駿河清水の廻船商人。戦国期、駿河の戦国大名・今川氏に中間として仕え、他国への使いなどを担った。
藤次郎に与えられた権利
藤次郎の名は、永禄三年(1567)三月十二日付の今川義元書状の発給先としてみえる。 この書状は清水に繋留している藤次郎の新船1艘を対象にして、清水、沼津、内浦、吉原、小河、石津、懸塚とその他今川氏分国中の港において、どんな荷を積んで商売をしたとしても、この船に限っては「帆役」、「湊役」、「出入役」、「櫓手立使」などの課役を免除するとしている。
藤次郎の活動
このとき清水では、藤次郎への役の徴収額をめぐって訴訟が起こっていた。
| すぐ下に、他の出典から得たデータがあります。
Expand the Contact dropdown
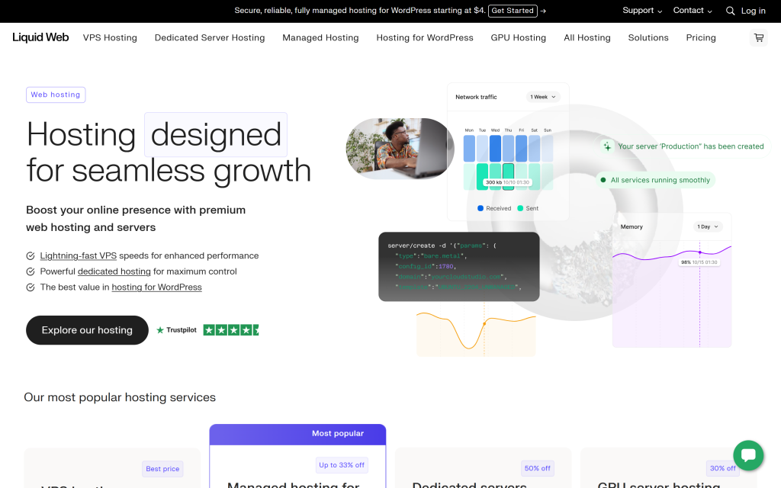The image size is (781, 488). [x=692, y=11]
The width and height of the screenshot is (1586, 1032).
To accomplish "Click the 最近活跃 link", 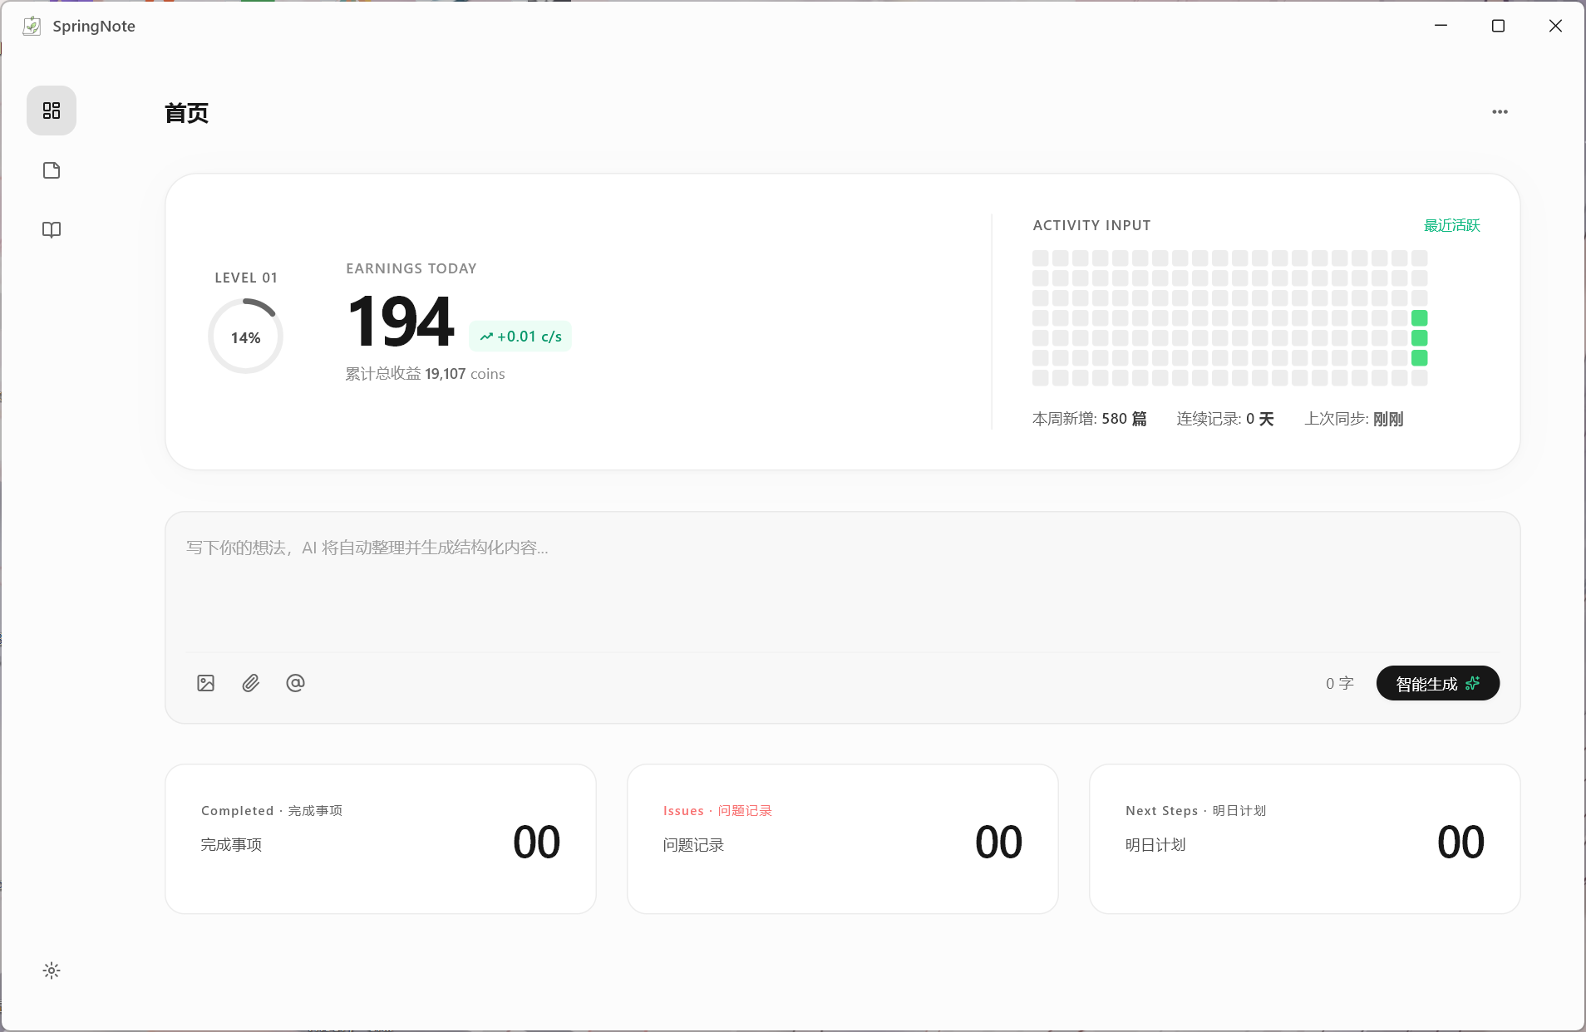I will coord(1452,225).
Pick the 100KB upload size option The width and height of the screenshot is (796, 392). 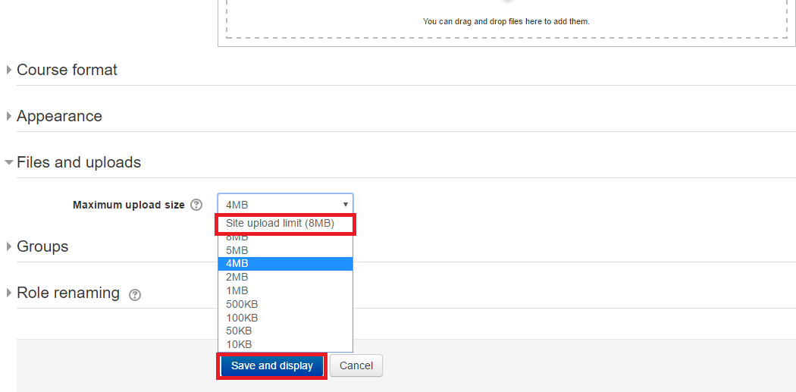tap(240, 318)

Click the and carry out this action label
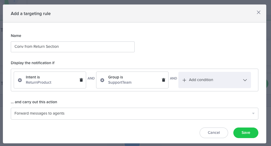[x=34, y=102]
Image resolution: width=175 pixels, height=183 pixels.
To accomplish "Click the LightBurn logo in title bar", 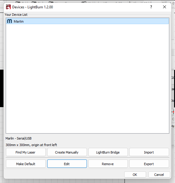I will coord(8,7).
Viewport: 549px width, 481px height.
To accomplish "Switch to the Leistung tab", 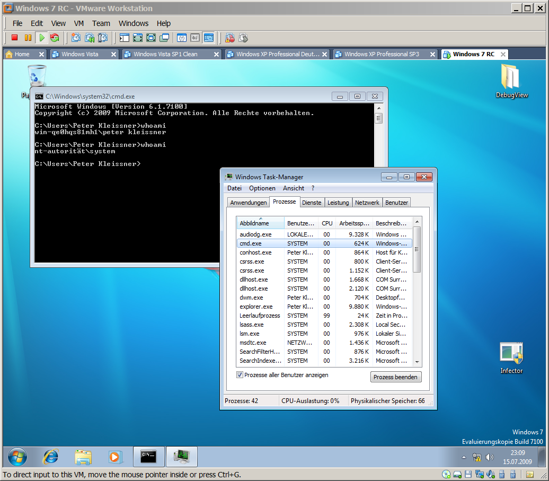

義元の書状は、この訴訟の裁許として藤次郎に発給されたものであった。
義元書状ではこの特権について、藤次郎が日時を限らず、他国への使いとして今川氏に格別の奉公を行うことを表明したことに対する給付であるとしている。そのため時限的な臨時役であっても賦課してはならないこと、これにより藤次郎は自力で50貫文の商いができること、などが記されている。
つまり、藤次郎は今川氏の中間であると同時に、清水を本拠として少なくとも1艘以上の船を有する廻船商人だった。日常的に今川領国の各港や、場合によっては他国へも出向いて商売を行っていたとみられる。その海運力を今川氏に提供することで、各種の課役免除を付与される特権商人であったともいえる。